EYT’lileri, vatan haini de ilan edelim mi?
Vay be…
Vay ki ne vay!
Sen git yasaları geriye işlet, kazanılmış bir hakkı geri al, çalıştıkça maaşların düştüğü bir reform yap, aylık bağlama oranlarını düşür; sonra çık “Ülkeyi çökertmeye çalışıyorlar” de…
Hak arayan milyonlarca mağduru neredeyse vatan haini ilan edeceksiniz, vallahi pes size. Aslında sizden çok, her sözünüzü alkışlayanlara, savunanlara pes…
Az insaf…
Adam işsiz, işsiz…
Adam borçlu…
Adam geçinemiyor.
Adamın sosyal hayatı bitmiş.
Bir defa geldiği dünyadan tat alamadan geçim derdiyle göçüp gidecek.
Çocuklarının yüzüne bakamıyor, yüzüne.
Manavın önünden geçerken gözlerini kapatıyor.
Ya el insan vallahi el insaf.
Saraylar yaptırıp, ejder suları içip, lüks ve ihtişam içinde yaşayıp; halkın çığlığına kulaklarını tıkayan bir iktidar var…
IMF’ye borç bitti diye ayranlı kutlama yapıp, saniyede asgari ücretten çok daha fazla faiz ödeyen bir iktidar var…
Yatırımları satan; köprüleri yap-işlet-devret modeliyle halka oldukça pahalı yapan bir iktidar var…
Bir Saray yetmez gibi, başka saraylar yaptıranlara tepki göstermeyen, bunu ülkenin itibarı olarak gören vatandaşlar var.
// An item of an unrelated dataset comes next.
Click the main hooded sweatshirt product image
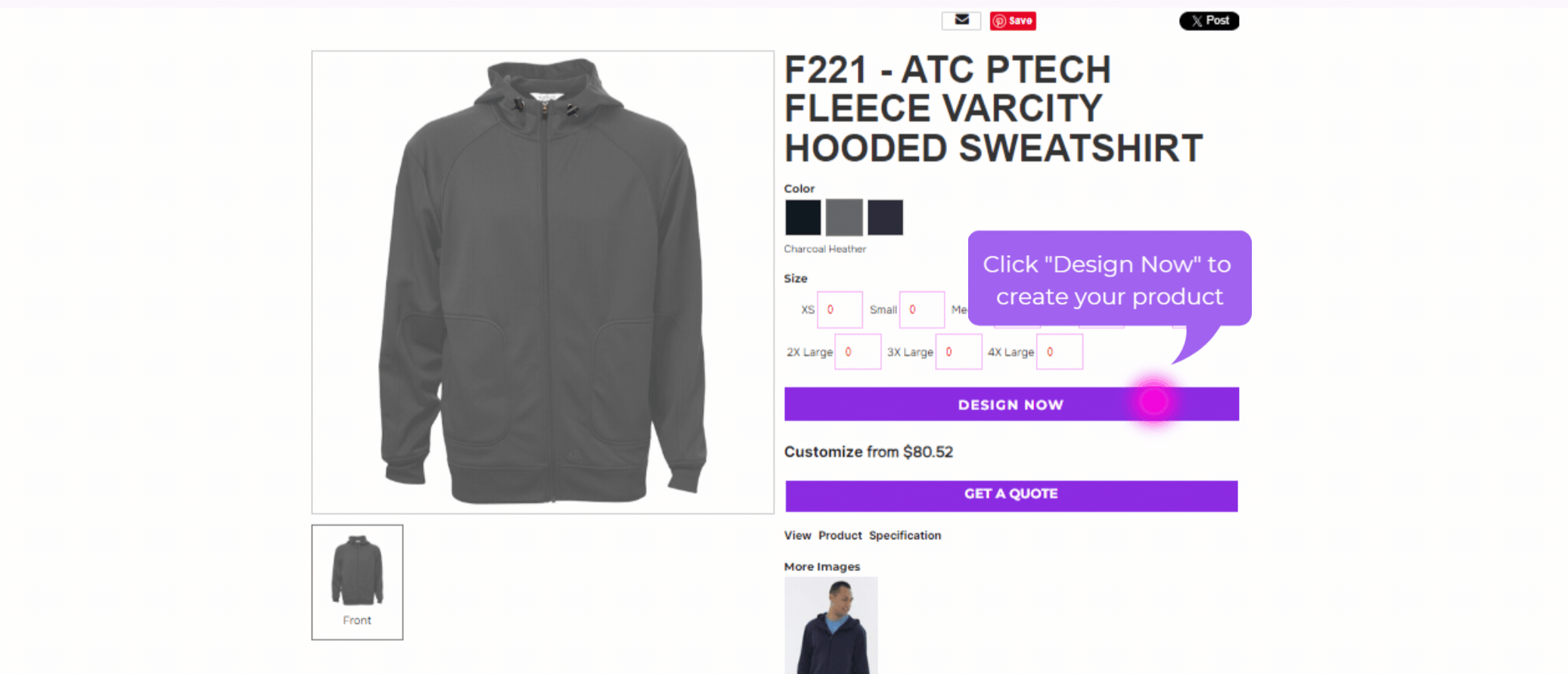(x=542, y=282)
Bu ülkenin vatandaşında yokluk, bu ülkenin vekilinde bolluk var…
Bu ülkede tarım ve hayvancılık bitmiş…
Bu ülkede üretim durmuş, tüketimden aldığı vergiyle günü kurtaran bir ekonomi var.
Ve bu ülkeyi, yıllarca primlerini yatırmış, emekli olmaya günlerinin şartıyla hak kazanmış emeklilikte yaşa takılanlar batıracak öyle mi?
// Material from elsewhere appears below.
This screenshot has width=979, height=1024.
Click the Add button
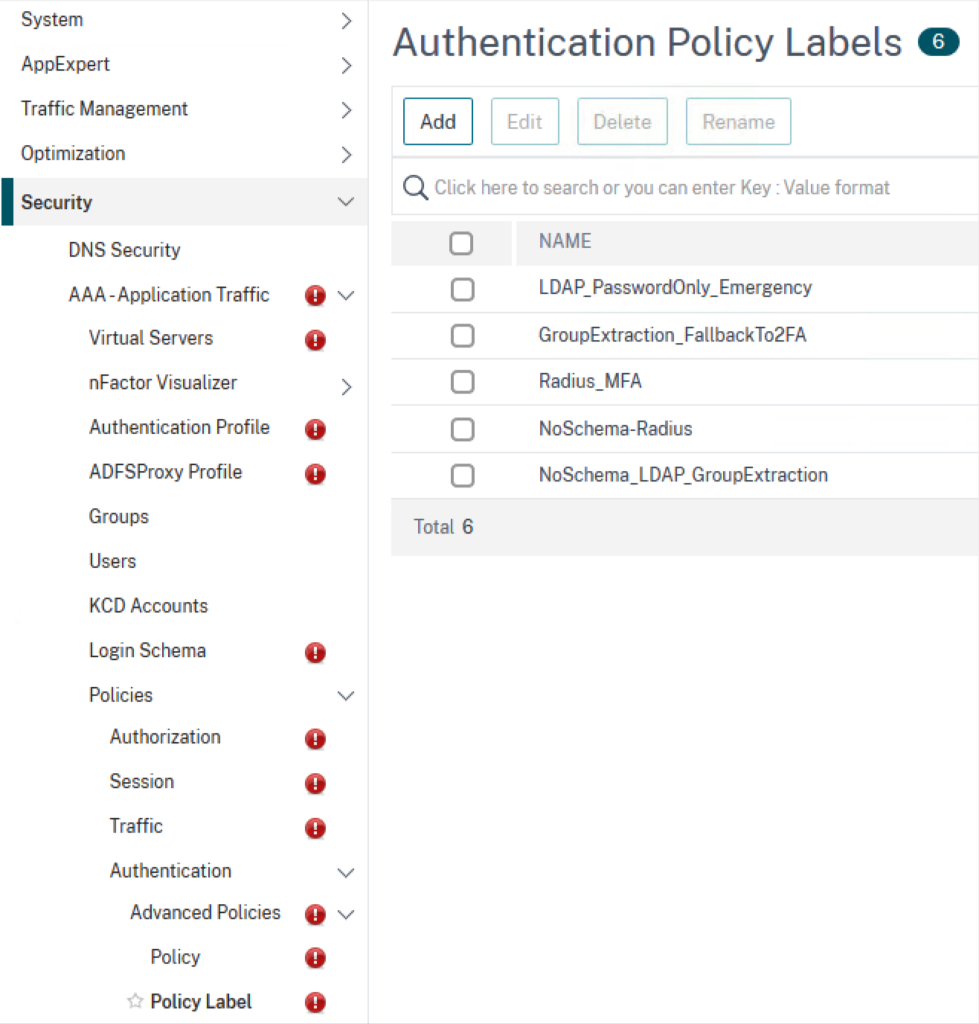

İşverene gidiyor “Yaşlısın”; devlete gidiyor “Gençsin” diyor…
İşsiz, sosyal güvenlik sigortası yok…
Ele güne muhtaç kalmış.
Çocuğunu okutacak parası yok.
Ameleliğe, gündelik işlere koşturuyor.
Emekli olsa alacağı para 1000-1200 lira…
Gerçekten el insaf ya…
“Seçim kaybetme pahasına çözüm yok” diyorlar.
Üstüne üstlük algı yaratıp, bu insanları suçluyorlar.
Kırmayan, dökmeyen, haklarını demokratik yollardan arayan bu insanlara diyecek lafınız yok değil mi?
Siz de biliyorsunuz ki haklılar.
Siz de biliyorsunuz da ondan muhatap alıp konuşmuyorsunuz.
Ondan dinlemiyorsunuz bu insanları.
Milyonlar diyorum, 10 kişi, 100 kişi, 1000 kişi değil, 5 milyon 300 bin mağdurdan ve onlarla birlikte mağdur olan ailelerinden söz ediyorum.
Mantığımın almadığı nokta şu; siz bu insanların mağduriyetinin üzerini kapatsanız ne olacak? Toplumun bir kesiminde bu insanları haksız göstermeyi başarsanız ne olacak? Yani aileleriyle birlikte 20 milyon mağdur var var; bu insanları hiçe sayıyorsunuz, onu anlatıyorum… Onlar sizi hiçe saydıktan sonra nasıl toparlayacaksınız? Bu kadar keskin konuşuyorsunuz, sonra tükürdüğünüzü seçim zamanı nasıl yalayacaksınız?
Yıllardır istikrar dediniz, refah seviyesi dediniz, partinizin adında “Kalkınma” ifadesini gururla taşıdınız ama kalkınma sizde, refah sizde; sefalet, yoksulluk, geçim derdi millette…
Asgari bile yaşayamayan milyonları görün artık, sözlerinizi tutun, partinizdeki kalkınmayı halka adayın.
Verdiğiniz 3600 ek gösterge sözünü tutun…
EYT’yi çözün…
Aylık bağlama oranlarını artırın.
Asgari ücreti, insani koşullara çekin.